_RECORDS SUPPLIED:_
────

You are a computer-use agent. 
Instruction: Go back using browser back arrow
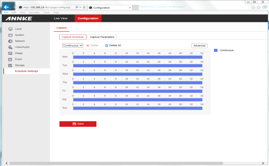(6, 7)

────

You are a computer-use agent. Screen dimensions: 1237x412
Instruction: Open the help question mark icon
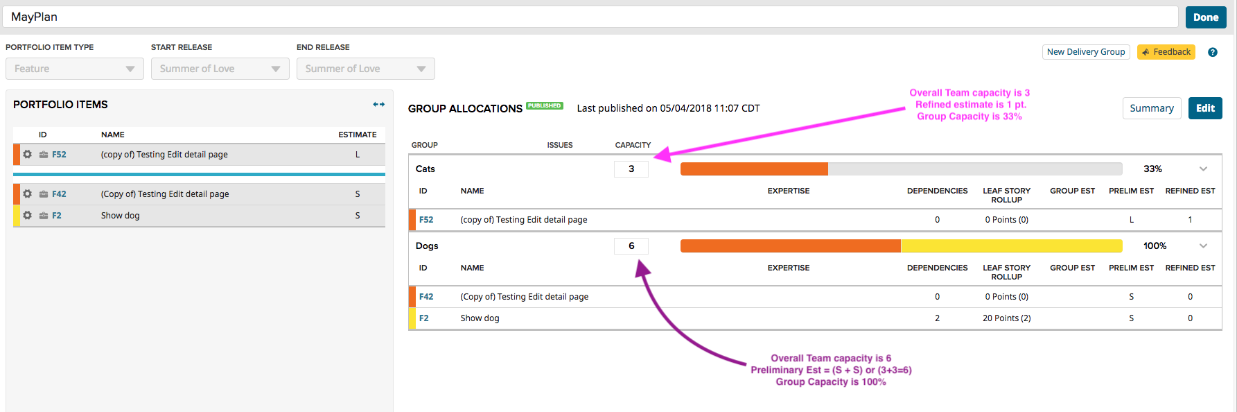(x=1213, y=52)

────

_WHAT NEEDS TO BE DONE:_ Write out the lines word for word, starting with the line with "You are a computer-use agent. Screen" and going on through the line with "(x=1213, y=52)". Leave the pictures out.

_SOLVED PROBLEM:_
You are a computer-use agent. Screen dimensions: 1237x412
Instruction: Open the help question mark icon
(x=1213, y=52)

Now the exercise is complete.